▶ [Written instruction a]:
Reproduce the records from the line containing "Task: Open the 穴ウィザード tool" through the line containing "Action: 168,207", swapping "emulator" for "simulator" and keeping everything else the same. Omit the pictures.

▶ [Source text]:
• NASA
  • IPAC

NITARP Tutorials

NITARP Tutorials are designed as sort of "continuing education" for NITARP alumni. The screen-capture recordings are linked here.  (Some of the older ones were held live over the web and recorded, so you can hear other voices on the recordings.)

Tutorials on software or archives

Overview of what astronomical archives are (Oct 2015): by Luisa Rebull (IRSA/IPAC). Overview - just 5 min. Why do we need to have archives?

Overview of IPAC and its Holdings (Dec 2014): by Luisa Rebull (IRSA/IPAC). IPAC is the Infrared Processing and Analysis Center, and it maintains several very large archives that may be of interest to you! IPAC Overview - just 6.5 minutes!

Overview of the NASA Exoplanet Archive (Dec 2014): by Solange Ramirez (NExScI/IPAC). The Exoplanet Archive is the repository for data on confirmed and suspected planets and their host stars. Solange reviews for us what kinds of data and tools are available here. Exoplanet Archive Overview - 34 minutes.

Overview of the NASA/IPAC Extragalactic Database (NED) (Jan 2015): by Marion Schmitz (NED/IPAC). The NASA/IPAC Extragalactic Database is a very large database of vetted data on extragalactic objects. Marion reviews for us what kinds of data and tools are available here. NED Overview - 16 minutes.

Overview of the NASA/IPAC Infrared Science Archive (IRSA) (Feb 2015): by Luisa Rebull (IRSA/IPAC). The NASA/IPAC Infrared Science Archive contains data from (largely) the infrared and submillimeter, with all-sky surveys in 20 bands, over 20 billion rows of catalog data, over 18 million images, and over 100,000 spectra. Luisa reviews for us what kinds of data and tools are available here. IRSA Overview - 8.5 minutes.

For other, shorter videos on using a variety of IRSA archives and tools, please see the IRSA YouTube channel. These videos are aimed at professional astronomers, but many of them should be useful for you too!

▶ [Given information]:
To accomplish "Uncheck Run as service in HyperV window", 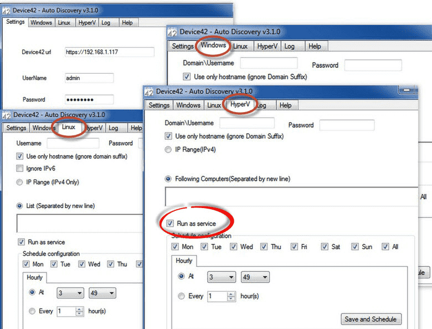I will pos(170,223).
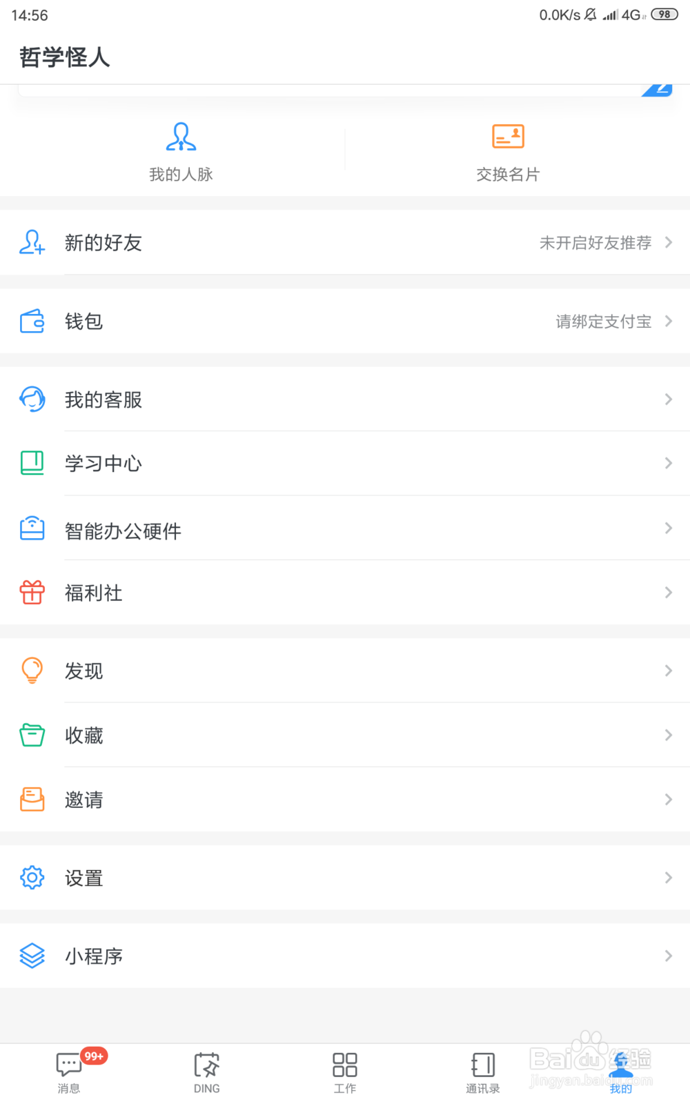Tap the Favorites (收藏) box icon
Image resolution: width=690 pixels, height=1104 pixels.
click(32, 735)
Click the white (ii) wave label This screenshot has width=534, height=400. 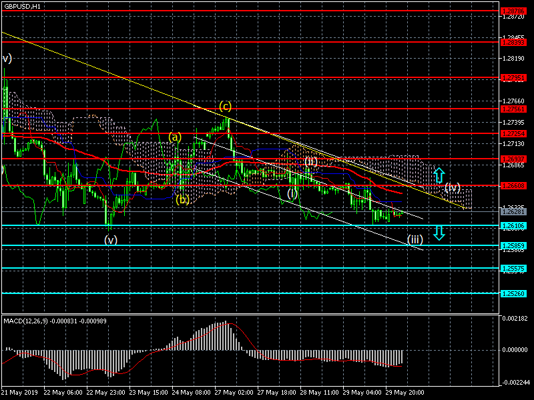point(311,162)
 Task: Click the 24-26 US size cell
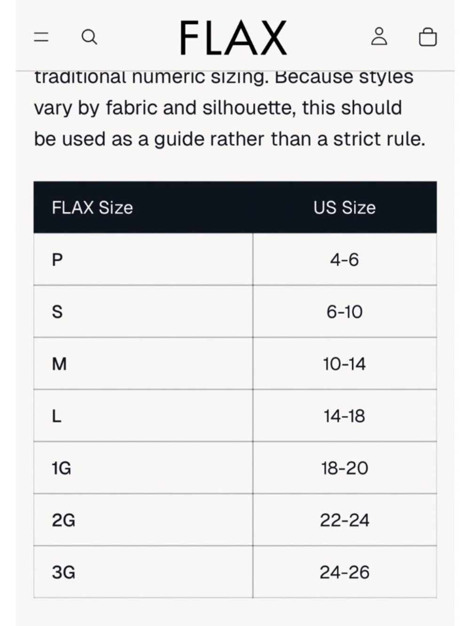(345, 572)
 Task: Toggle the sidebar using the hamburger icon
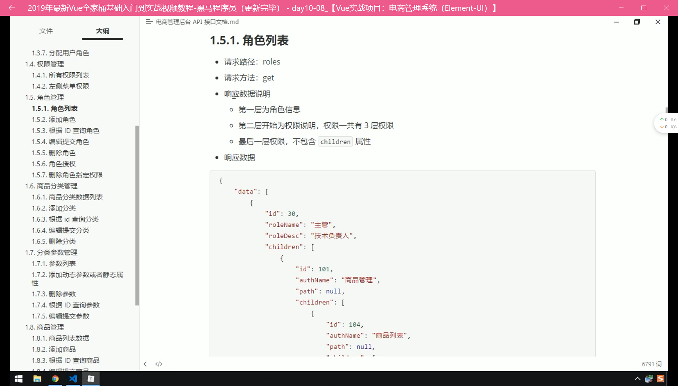(149, 22)
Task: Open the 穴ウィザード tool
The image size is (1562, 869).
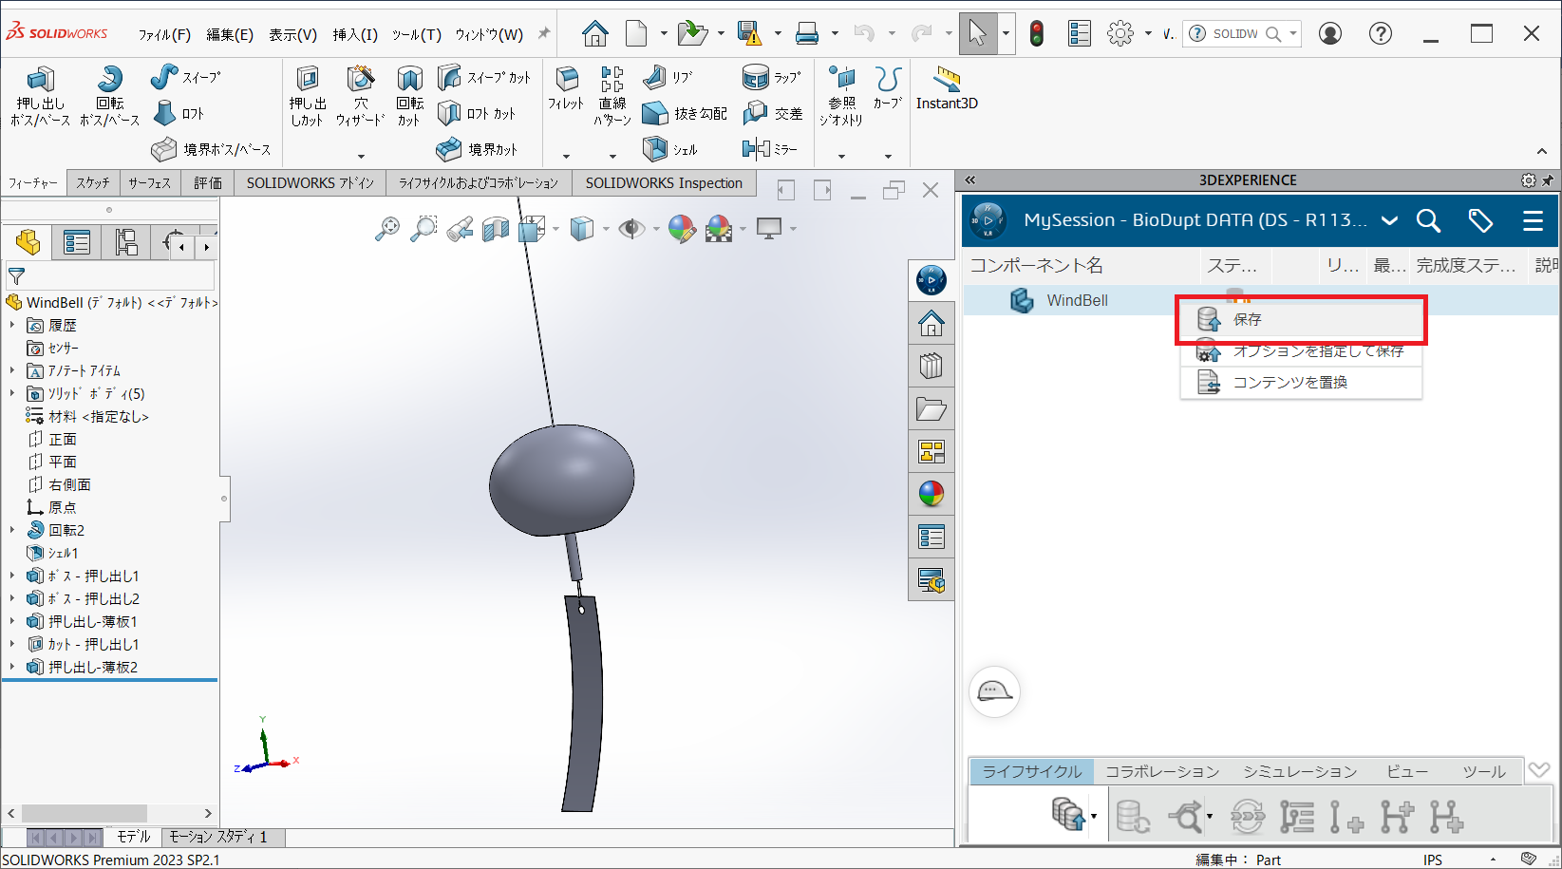Action: point(361,94)
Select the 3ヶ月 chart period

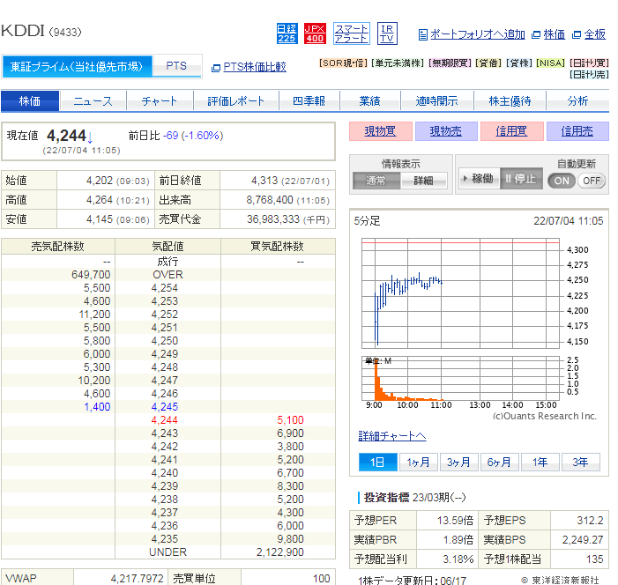click(458, 463)
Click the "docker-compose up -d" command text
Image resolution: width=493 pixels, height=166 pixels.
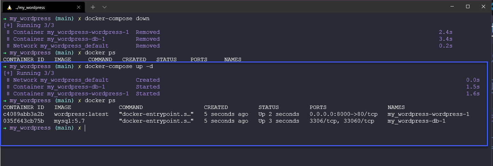(x=119, y=66)
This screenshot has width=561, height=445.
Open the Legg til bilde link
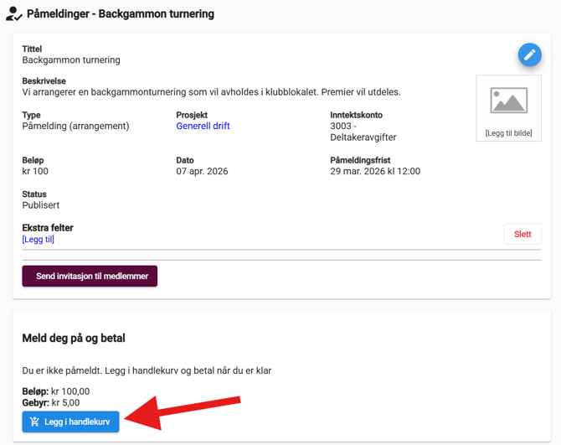[508, 133]
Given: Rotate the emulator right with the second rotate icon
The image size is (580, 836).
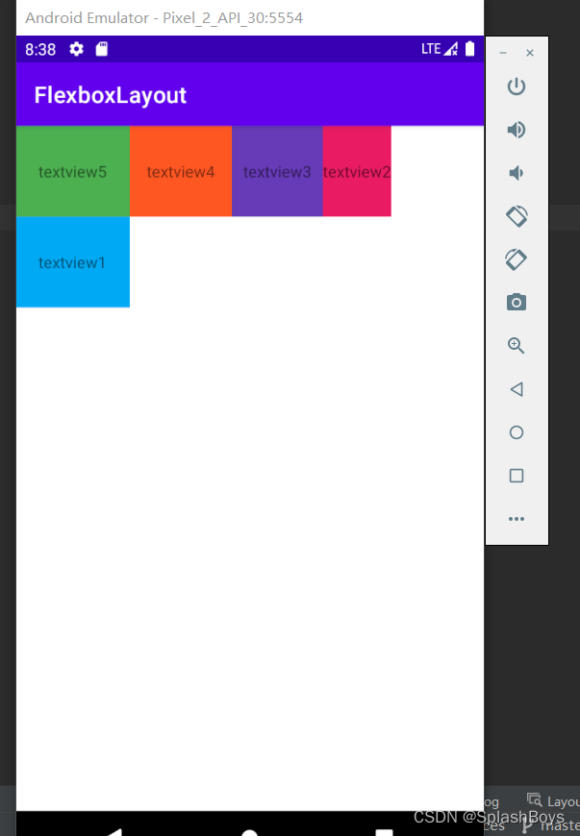Looking at the screenshot, I should [x=516, y=259].
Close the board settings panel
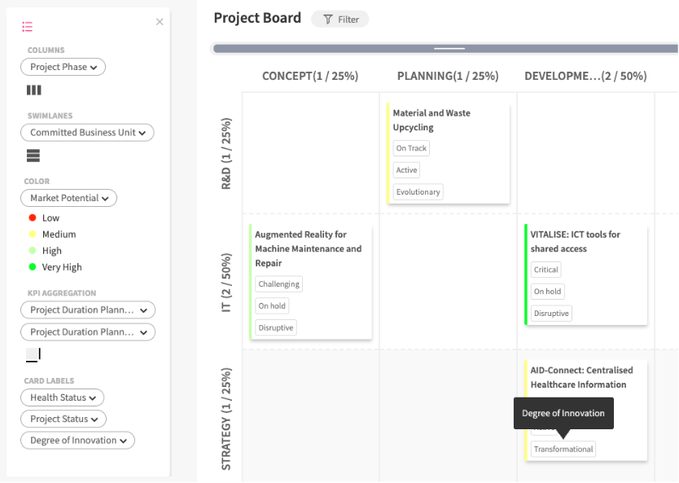The image size is (679, 483). (160, 22)
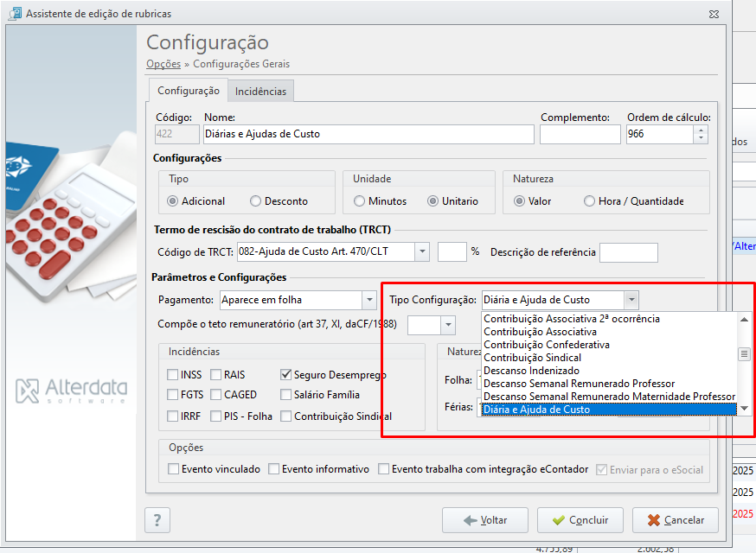
Task: Select the Minutos unit radio option
Action: (359, 200)
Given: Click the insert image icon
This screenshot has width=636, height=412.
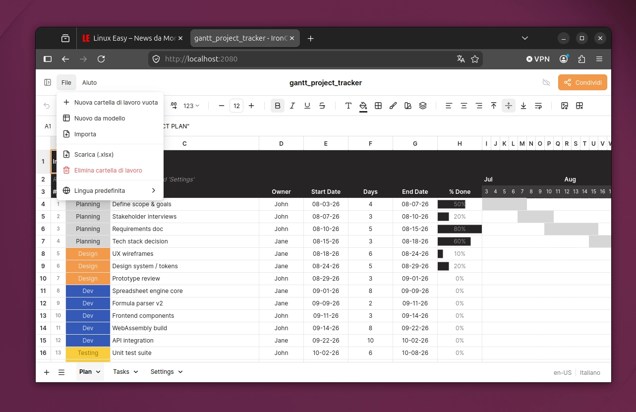Looking at the screenshot, I should (565, 106).
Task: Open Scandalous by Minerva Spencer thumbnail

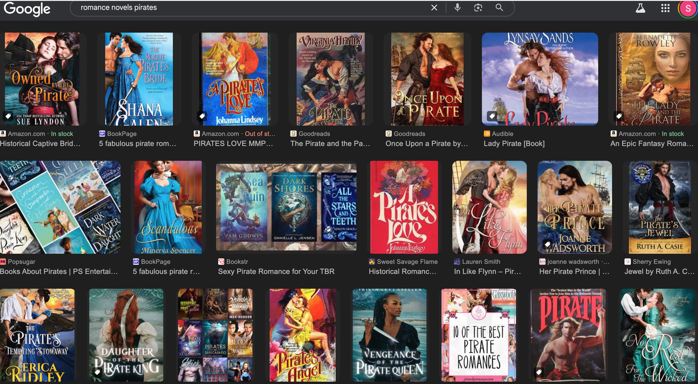Action: 168,207
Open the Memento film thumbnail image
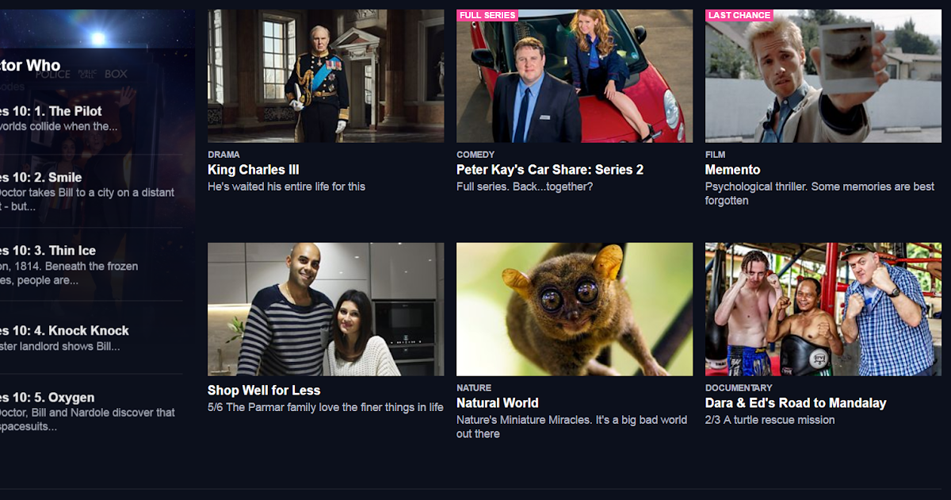The width and height of the screenshot is (951, 500). (x=823, y=76)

▶ [Written instruction b]:
Write the next part of the NITARP tutorials page, picking up after its final paragraph.

▶ [Expected answer a]:
Task: Open the 穴ウィザード tool
The image size is (1562, 869).
Action: point(361,94)
Select the 3ヶ月 chart period

click(458, 463)
Click the "docker-compose up -d" command text
Image resolution: width=493 pixels, height=166 pixels.
(x=119, y=66)
This screenshot has width=561, height=445.
Open the Legg til bilde link
[508, 133]
Given: Rotate the simulator right with the second rotate icon
The image size is (580, 836).
Looking at the screenshot, I should [x=516, y=259].
Close the board settings panel
The image size is (679, 483). (160, 22)
Task: Select the Minutos unit radio option
Action: (359, 200)
Given: Click the insert image icon
This screenshot has width=636, height=412.
Looking at the screenshot, I should (565, 106).
Task: Open Scandalous by Minerva Spencer thumbnail

Action: 168,207

▶ [Expected answer b]:
WISE and the WISE Archive (Nov 2012, updated October 2015): by Luisa Rebull (SSC/IPAC). WISE is a satellite that observed in four infrared bands. It conducted an all-sky survey. This Tutorial was designed to cover what WISE is and how to access the data from its archive. UPDATED WISE Overview (20 min), and UPDATED WISE Data Access (30 min). NOTE: the WISE archive has gotten an updated look and slightly different search choices since this tutorial was originally made in November 2012! These videos are kept for archival reasons : Part 1: WISE overview - what is the mission, the big picture (20 min); Part 2: the WISE archive - how to access the archive (20 min); Part 3: questions - questions from those online and on the phone (8 min)

ds9 (Jan 2013):  by Luisa Rebull (SSC/IPAC). ds9 is a widely-used software package that displays FITS images and allows some analysis and annotation. This Tutorial was designed to be a crash course on ds9, from the very basics to more advanced tips and tricks. It is not designed to be comprehensive, but a super-fast introduction to the software. Part 1: ds9 overview - what is ds9, etc (10.5 min); Part 2: the first half of the ds9 demo - getting it started, basics of usage (19 min); Part 3: the second half of the ds9 demo - more advanced tips and tricks (25 min)

  • Download ds9 from here: http://hea-www.harvard.edu/RD/ds9/site/Download.html
  • Having problems making ds9 start up on a Mac? Make sure you have X windows (also called X11) installed - it is free, though if you get it from the App Store, it will make you give them an address. Also try this site.
  • More help on installing ds9 from Chandra (may be dated).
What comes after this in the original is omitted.